__Excerto para leitura__.
_ _ _ _

O Ben voltou. Arlindo Chenda Pena “Ben Ben”. Vinte anos depois. General (à época do fatídico) chefe de Estado-Maior General Adjunto das FAA (hipoteticamente exército nacional e não do MPLA), logo distante, da guerrilha. Evacuado, por doença, para a África do Sul aí viria a falecer.
Por William Tonet
Sendo cidadão de pleno direito, a família pensou em trazer o corpo, como acontece com qualquer cidadão, mas, inesperadamente, o regime, vetou a pretensão.
Com este gesto, levou, também, à morte a mulher Vide. Aprisionar um corpo inerte, numa câmara fria, num país estrangeiro, não lembra o diabo, mas demónios que, boçalmente, não se coibiram de imputar despesas ao Estado face a essa bestialidade, quando Ben Ben não amedrontava nada, nem ninguém…
Quanto o país gastou? Quem será o responsável por esta monstruosa violência, só possível ser praticada por mentes subdesenvolvidas, demoníacas?
Não aceito a tese deste pensamento estar aliado aos pretos, aos africanos. Não! Sou preto, angolano e africano e não penso, nunca pensei, nunca pensarei de forma bastarda.
Quem aprisiona um morto e dele tem medo, não é um ser humano normal. É um demente, um subdesenvolvido, um bastardo, um desprezível na face da terra.
Não existem justificações, plausíveis, do MPLA para tamanha barbaridade, contra a mulher, filhos, mãe, irmãos e família do malogrado, impedindo a realização, de acordo com a cultura angolana dos povos Ovimbundus, o sagrado ritual, pós-morte.

_ _ _ _

__Tarefa 1__. Traduza para inglês esta frase do excerto sobre Ben Ben: "Quem aprisiona um morto e dele tem medo, não é um ser humano normal."
__Tarefa 2__. Reproduza o trecho do excerto sobre Ben Ben entre "Não aceito a" e "sagrado ritual, pós-morte.", inclusive.
As linhas seguintes não têm qualquer relação com o excerto.

__Dados apresentados__.
_ _ _ _

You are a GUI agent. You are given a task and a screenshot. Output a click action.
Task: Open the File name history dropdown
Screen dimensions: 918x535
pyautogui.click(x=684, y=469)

_ _ _ _

__Resultado 1__. Whoever imprisons a dead man and is afraid of him is not a normal human being.

__Resultado 2__.
Não aceito a tese deste pensamento estar aliado aos pretos, aos africanos. Não! Sou preto, angolano e africano e não penso, nunca pensei, nunca pensarei de forma bastarda.
Quem aprisiona um morto e dele tem medo, não é um ser humano normal. É um demente, um subdesenvolvido, um bastardo, um desprezível na face da terra.
Não existem justificações, plausíveis, do MPLA para tamanha barbaridade, contra a mulher, filhos, mãe, irmãos e família do malogrado, impedindo a realização, de acordo com a cultura angolana dos povos Ovimbundus, o sagrado ritual, pós-morte.